List every line in the entries below that contains the word "screenshot", copying each line in full.

▸ **THE DATA**:
____________________

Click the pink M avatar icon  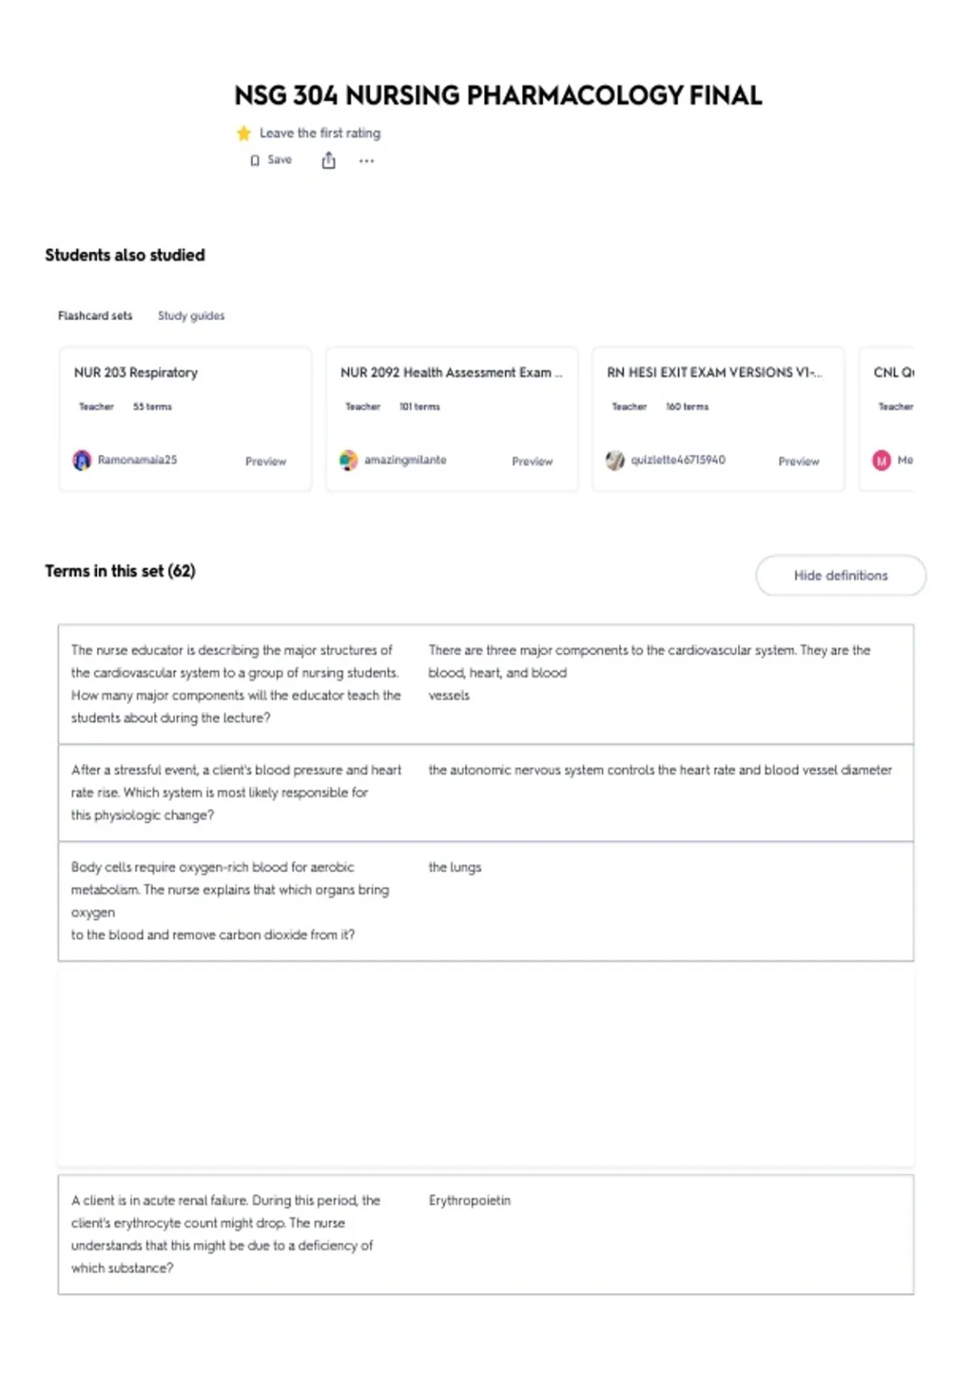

____________________

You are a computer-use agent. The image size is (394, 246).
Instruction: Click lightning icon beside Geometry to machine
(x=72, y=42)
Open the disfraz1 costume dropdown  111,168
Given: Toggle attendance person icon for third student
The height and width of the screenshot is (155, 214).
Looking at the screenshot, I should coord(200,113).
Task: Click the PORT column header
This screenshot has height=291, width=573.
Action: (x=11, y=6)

____________________

▸ **EXERCISE RESPONSE**:
The height and width of the screenshot is (155, 214).
Looking at the screenshot, I should coord(200,113).
This screenshot has height=291, width=573.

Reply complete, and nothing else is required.